“Ain’t you gonna change them sheets?” he asked sourly.
“Hum? No. Why?” she asked drowsily.
“Well by God,” he said, walking distractedly around the bed. “You’re a fine one, ain’t you. If my mother was alive and knew how you acted she’d have your hide. I’ve always heard women got nasty in their old age but I never thought it would happen to no wife of mine.”
“Didn’t you like it, Herman?” Ruth asked, still sleepily. She was near enough asleep that she could be a little mean.
With a grunt the coach lay down and turned his back on her. Like it! It was fine come-off. What could a man say to a damn woman?
Fourteen
“KEEP AN EYE ON THEM CORKS, BILLY,” SAM THE LION said, getting to his feet. “I’ve got to go water the grass a little.”
The corks bobbed undisturbed in the brown water of a large stock tank, and Billy, also undisturbed, sat by the water’s edge, watching them. Sonny was stretched out on his stomach in the Bermuda grass along the base of the tank dam. The May sun on his back was so warm that it made him drowsy, and he was almost asleep, content to leave Billy in full charge of the three fishing poles.

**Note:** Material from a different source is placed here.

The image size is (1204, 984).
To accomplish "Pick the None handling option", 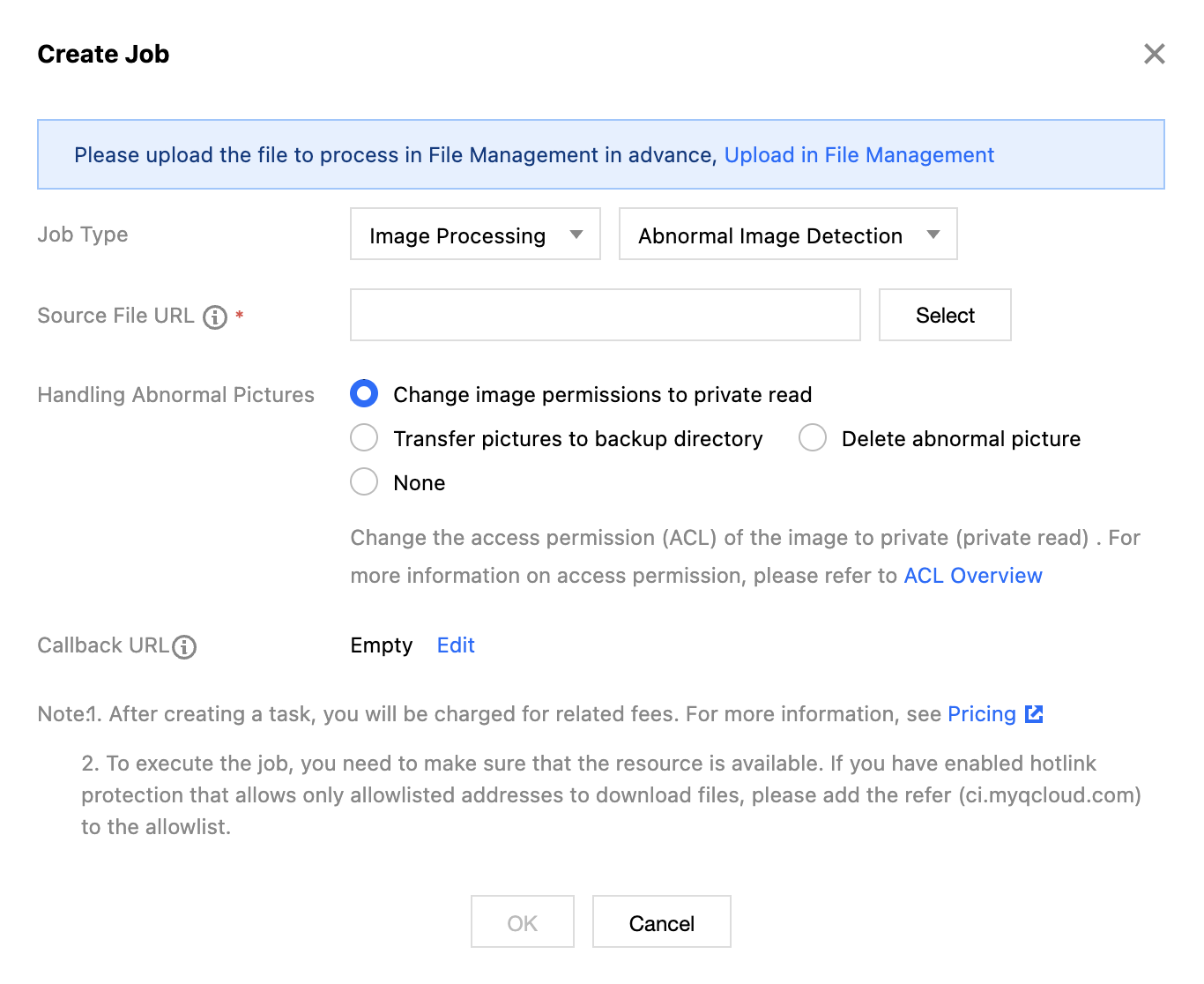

Sam the Lion took a long time to water the grass, but he finally came back, grumbling and buttoning his pants.
“Be nice to be able to piss,” he said. “If I last another year I’ll be dribblin’ it on my shoes. I’d almost be willing to be young again if I could take a real piss. Looks like we ain’t gonna catch much today.”
“We never do,” Sonny said. Once every year or two the pretty spring weather would tempt Sam the Lion to get out and, as he put it, get a little scenery. The rest of the time he was content to get his scenery from the pretty calendars the local foodstore put out.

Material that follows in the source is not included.